1
votes

I am trying to make multiple linear regression with sklearn.

features_2 = ['chronic_disease_binary', 'outcome']

X = df.loc[:, features_2].values
Y = df.loc[:, ['age']].values
# X = pd.get_dummies(X,drop_first=True)
#
X_train_lm, X_test_lm, y_train_lm, y_test_lm = create_dataset_test(X, Y)
X_train_lm = X_train_lm.reshape((2596, -1))
lm = linear_model.LinearRegression()
model = lm.fit(X_train_lm, y_train_lm)
y_pred_lm = lm.predict(X_test_lm)

I have this issue when I am trying tp make prediction on X_test :

ValueError: matmul: Input operand 1 has a mismatch in its core dimension 0, with gufunc signature (n?,k),(k,m?)->(n?,m?) (size 2 is different from 1)

  • My X_train has this form :
[[-0.77046461  1.29791815]
 [-0.77046461 -0.77046461]
 [-0.77046461  1.29791815]
 ...
 [-0.77046461 -0.77046461]
 [-0.77046461  1.29791815]
 [-0.77046461 -0.77046461]]
  • And my y_train is like this :
[[59.]
 [54.]
 [40.]
 ...
 [24.]
 [33.]
 [41.]]

  • The data where I make my prediction has this form :
[[-0.76666002]
 [ 1.30435914]
 [-0.76666002]
 ...
 [-0.76666002]
 [-0.76666002]
 [-0.76666002]]

2
What does X_test_lm.shape give you?Ami Tavory
@AmiTavory it gives me (1300, 1)Jo98
see my answer! As I said you have mismatch in the dimensions.seralouk

2 Answers

1
votes

Dimension mismatch.

You have incompatible dimensions, since X_test_lm has N (number of rows) samples but only 1 (number of columns) feature/variable compared to the shape of X_train.


Details:

You have a X_train as:

[[-0.77046461  1.29791815]
 [-0.77046461 -0.77046461]
 [-0.77046461  1.29791815]
 ...
 [-0.77046461 -0.77046461]
 [-0.77046461  1.29791815]
 [-0.77046461 -0.77046461]]

so the model is trained on N (number of rows) samples with 2 (number of columns) features/variables.

Then, when you ask to predict the:

[[-0.76666002]
 [ 1.30435914]
 [-0.76666002]
 ...
 [-0.76666002]
 [-0.76666002]
 [-0.76666002]]

you have incompatible dimesnions, since X_test_lm has again N (number of rows) samples but this time only 1 (number of columns) feature/variable.

But, the predict function of the model expects an input an array with shape [N,2] and you get:

ValueError: matmul: Input operand 1 has a mismatch in its core dimension 0, with gufunc signature (n?,k),(k,m?)->(n?,m?) (size 2 is different from 1)

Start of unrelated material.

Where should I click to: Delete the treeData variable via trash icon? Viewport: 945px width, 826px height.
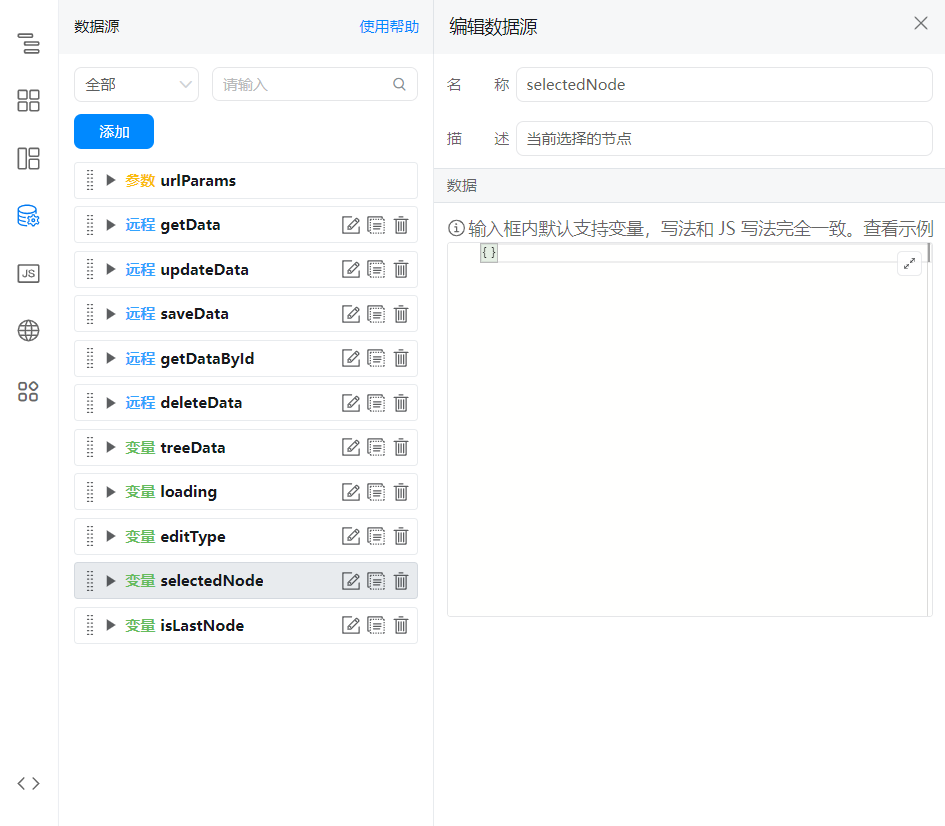pos(401,448)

As you said, X_test_lm.shape is (1300, 1) so the model is trying to predict the values of these 1300 samples having only one feature (1). That's what triggers the error. The model was training using the X_train that had shape [N,2] not [N,1].


1
votes

As the value of X_test_lm.shape is (1300, 1), it means that it has only 1 column, not 2 as the train data. The beta vector trained on the trained data expects a matrix with 2 columns, which gives the error.

You should check the definition of create_dataset_test to see how you got to this state.